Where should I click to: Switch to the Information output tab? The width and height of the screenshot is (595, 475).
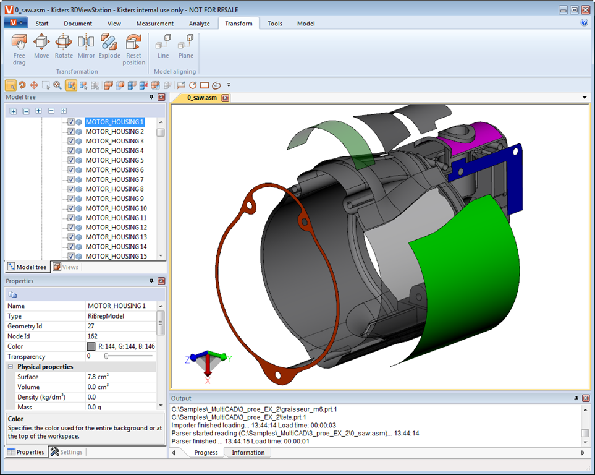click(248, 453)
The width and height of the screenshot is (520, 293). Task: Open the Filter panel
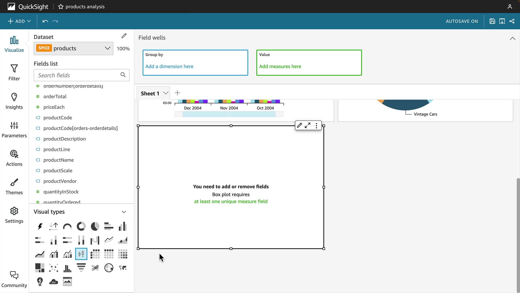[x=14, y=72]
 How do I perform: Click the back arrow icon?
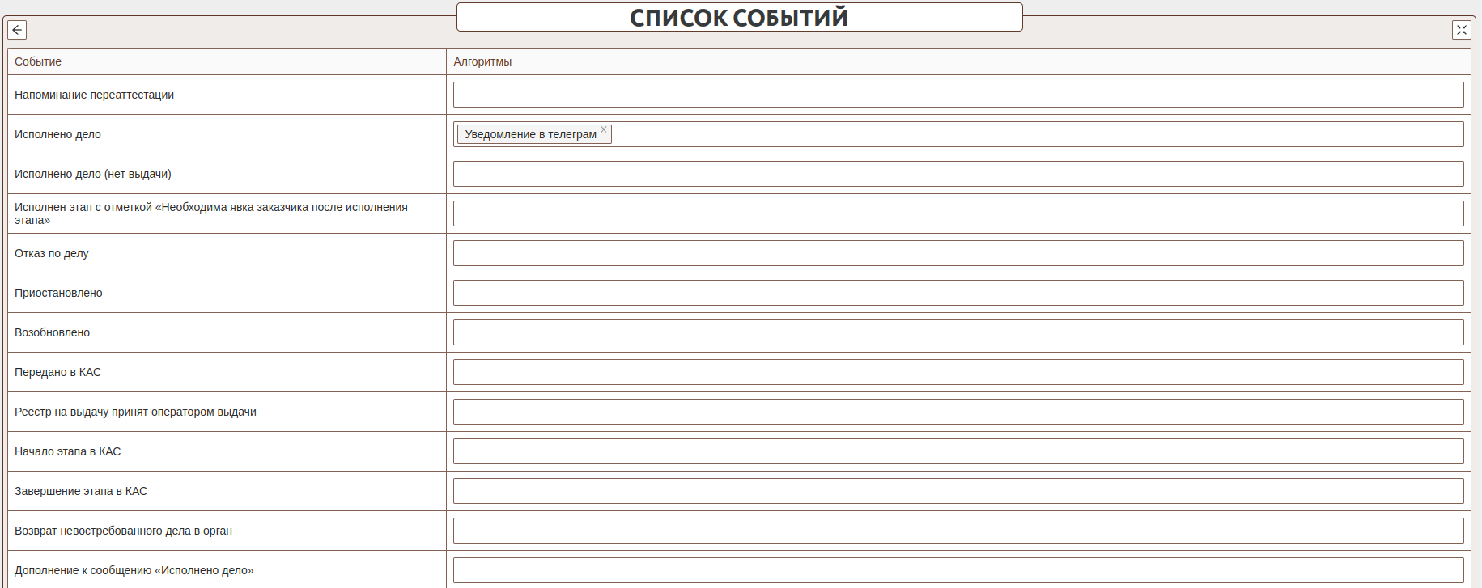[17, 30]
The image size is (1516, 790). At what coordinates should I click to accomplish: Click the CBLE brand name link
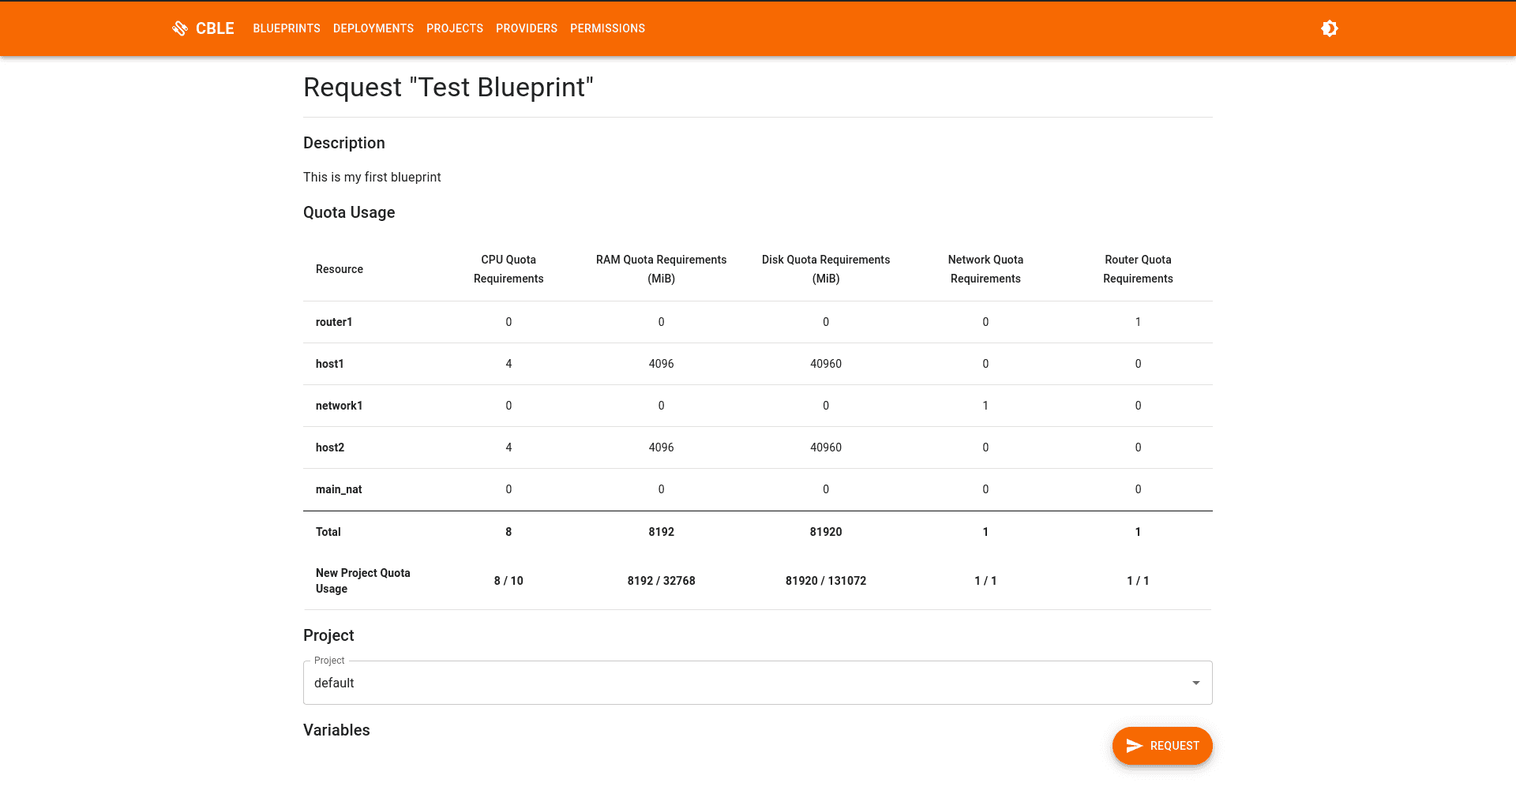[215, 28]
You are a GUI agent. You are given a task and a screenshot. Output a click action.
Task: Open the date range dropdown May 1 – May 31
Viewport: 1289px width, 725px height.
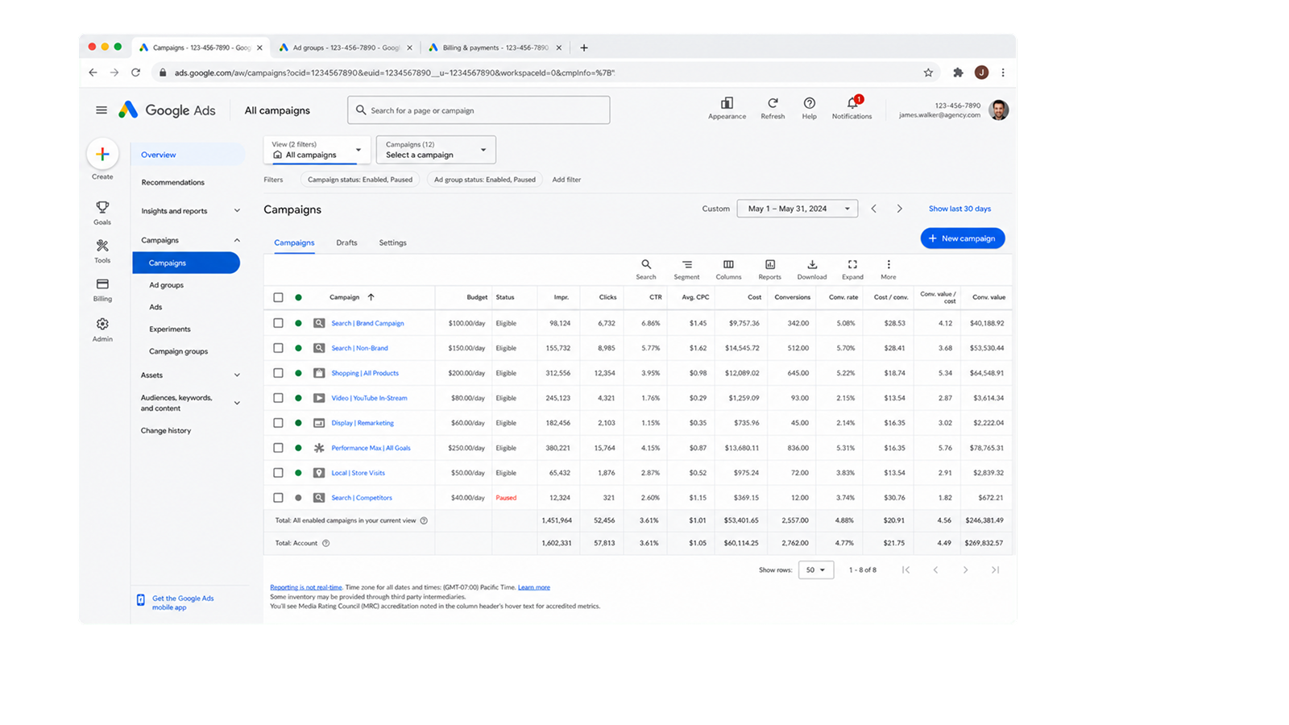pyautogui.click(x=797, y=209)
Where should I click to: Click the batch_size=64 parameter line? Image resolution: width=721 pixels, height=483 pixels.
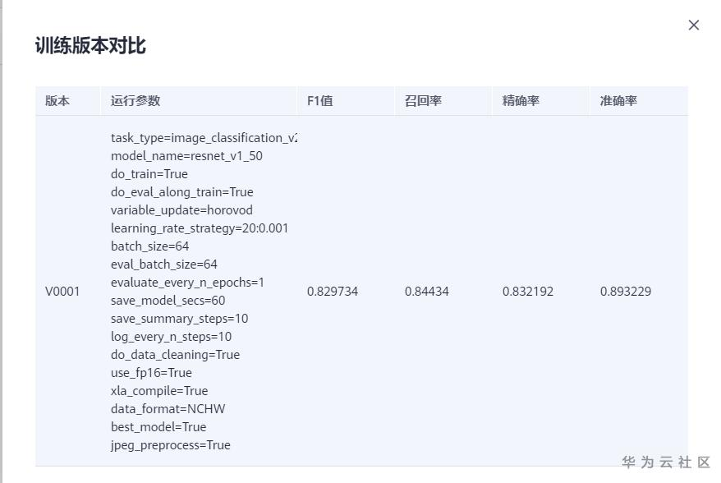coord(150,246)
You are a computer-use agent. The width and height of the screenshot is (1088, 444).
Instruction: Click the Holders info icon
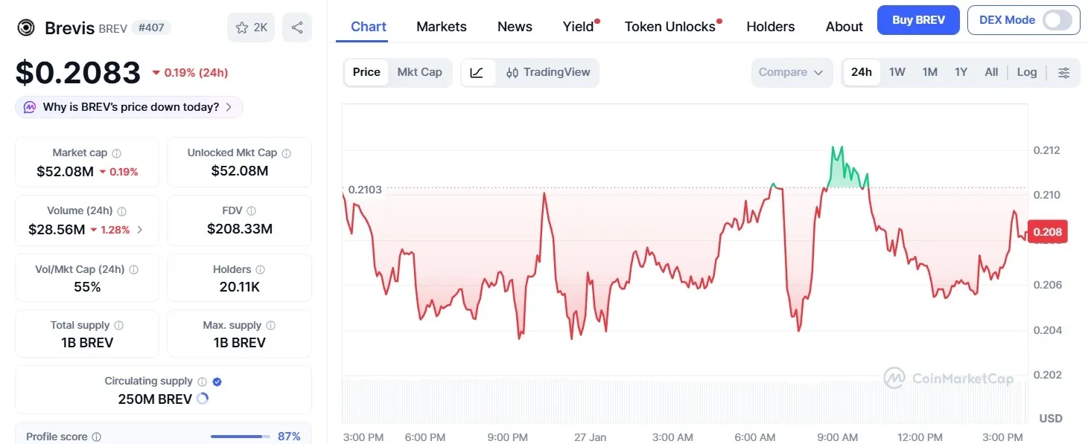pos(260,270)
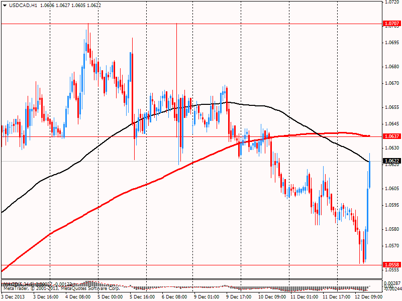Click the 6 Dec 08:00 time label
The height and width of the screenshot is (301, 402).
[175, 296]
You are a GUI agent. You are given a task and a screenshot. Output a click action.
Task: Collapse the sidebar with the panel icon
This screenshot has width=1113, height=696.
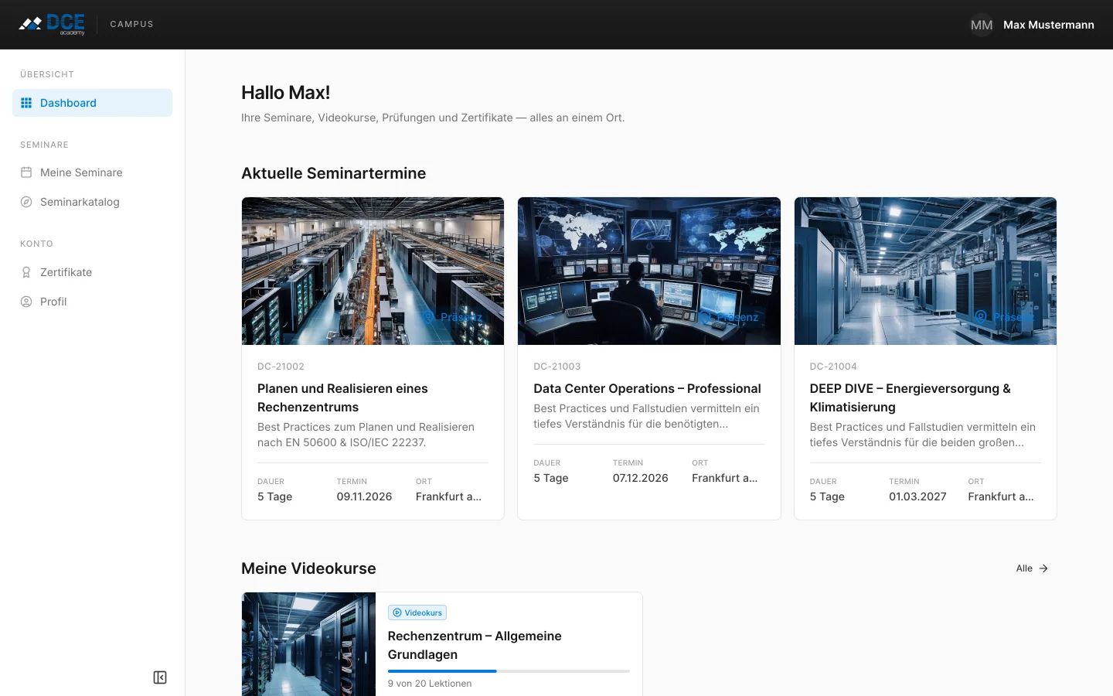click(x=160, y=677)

____________

# [What you need to do]
Please rewrite every line of the records above, changing "GUI agent" to "interface agent" wherever it occurs and keeping everything else the same. Leave the pictures out of your answer.

# [Expected answer]
Where should I click to: Switch to the Information output tab? The width and height of the screenshot is (595, 475).
click(248, 453)
The width and height of the screenshot is (520, 293). Task: Open the Filter panel
[x=14, y=72]
 How do I perform: Click the back arrow icon?
[17, 30]
The image size is (1516, 790). At what coordinates should I click to accomplish: Click the CBLE brand name link
[215, 28]
You are a interface agent. You are given a task and a screenshot. Output a click action.
Task: Open the date range dropdown May 1 – May 31
Viewport: 1289px width, 725px height.
pyautogui.click(x=797, y=209)
Where should I click to: Click the batch_size=64 parameter line? Image resolution: width=721 pixels, height=483 pixels.
coord(150,246)
You are a computer-use agent. The width and height of the screenshot is (1088, 444).
Instruction: Click the Holders info icon
pos(260,270)
Click the 6 Dec 08:00 time label
The height and width of the screenshot is (301, 402).
[175, 296]
You are a interface agent. You are given a task and a screenshot. Output a click action.
Task: Collapse the sidebar with the panel icon
This screenshot has width=1113, height=696.
click(x=160, y=677)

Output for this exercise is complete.